1. Hell!! waiting in queues? impossible to do so for an impatient person! it looks like waiting for an era and till your turn comes you will get old and older!
2. Hungry like you will eat table and chairs if you will not be served in next 1 second! who can wait for so long, I hate this, when i am hungry and i am asked to wait for 10 to 15 minutes, can someone serve me with glasses of waters now for next 10 to 15 minutes?
3. I messaged him 2 minutes ago, and he did.nt replied yet? it’s almost 3 hours, for impatient people seconds are like ages and decades! feel helpless or if we have supernatural powers we ourself have landed at the place of the person we texted
4. Traffic? turn impatient people mad, if someone ask them to fly their cars and vehicles they even have done this, it’s torturing waiting in traffic and jams, it’s brain storming!
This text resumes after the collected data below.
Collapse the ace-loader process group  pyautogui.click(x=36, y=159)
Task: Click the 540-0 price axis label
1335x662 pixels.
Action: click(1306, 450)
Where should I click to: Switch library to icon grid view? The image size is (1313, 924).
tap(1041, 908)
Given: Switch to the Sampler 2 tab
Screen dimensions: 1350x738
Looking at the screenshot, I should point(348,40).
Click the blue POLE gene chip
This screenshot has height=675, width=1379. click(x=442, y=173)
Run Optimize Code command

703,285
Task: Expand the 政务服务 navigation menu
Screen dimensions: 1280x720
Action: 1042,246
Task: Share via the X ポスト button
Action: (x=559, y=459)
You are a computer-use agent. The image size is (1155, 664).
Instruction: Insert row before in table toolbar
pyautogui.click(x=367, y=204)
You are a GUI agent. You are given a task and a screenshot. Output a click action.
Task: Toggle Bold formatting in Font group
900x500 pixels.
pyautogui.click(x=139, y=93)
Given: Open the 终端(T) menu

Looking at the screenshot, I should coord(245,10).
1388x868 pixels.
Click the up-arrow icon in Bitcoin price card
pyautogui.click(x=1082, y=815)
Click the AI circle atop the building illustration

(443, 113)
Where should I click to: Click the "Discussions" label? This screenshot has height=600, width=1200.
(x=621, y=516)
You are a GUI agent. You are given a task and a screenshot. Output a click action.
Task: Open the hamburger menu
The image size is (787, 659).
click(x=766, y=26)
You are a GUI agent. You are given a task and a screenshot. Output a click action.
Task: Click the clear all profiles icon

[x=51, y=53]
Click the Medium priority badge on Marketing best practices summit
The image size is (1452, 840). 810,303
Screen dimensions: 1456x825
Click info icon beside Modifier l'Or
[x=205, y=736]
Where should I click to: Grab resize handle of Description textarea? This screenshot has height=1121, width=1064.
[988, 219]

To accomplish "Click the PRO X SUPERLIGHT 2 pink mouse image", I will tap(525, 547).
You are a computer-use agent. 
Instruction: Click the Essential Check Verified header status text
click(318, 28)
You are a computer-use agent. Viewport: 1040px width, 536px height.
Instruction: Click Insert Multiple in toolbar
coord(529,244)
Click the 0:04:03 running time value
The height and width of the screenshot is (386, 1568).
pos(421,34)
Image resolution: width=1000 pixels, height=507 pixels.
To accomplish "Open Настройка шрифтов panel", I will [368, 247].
5. Hell is this! what I need to wait for 15 minutes for my order? “Bhagwan ke liye aisa mat karo mere saath please!!” these are the internal feelings of that impatient person who is asked to wait for his order at the restaurant!
6. Calling customer care? really? please take my life but don’t ask me to walk on fire, please! the impatient person can even beg to avoid calling customer care services as much as they can! they are breath taking people, they ask to wait fo 10 minutes or even 15 minutes, in this time period I might get insane!
7. What the f**%%$@@ is this? can anyone answer this to me? I am stopped at 99% of downloading, why the hell these internet companies do this to me! if it’s in the hands of the impatient people, they would have called the owners and personally asked them about the downloading and internet connection issues!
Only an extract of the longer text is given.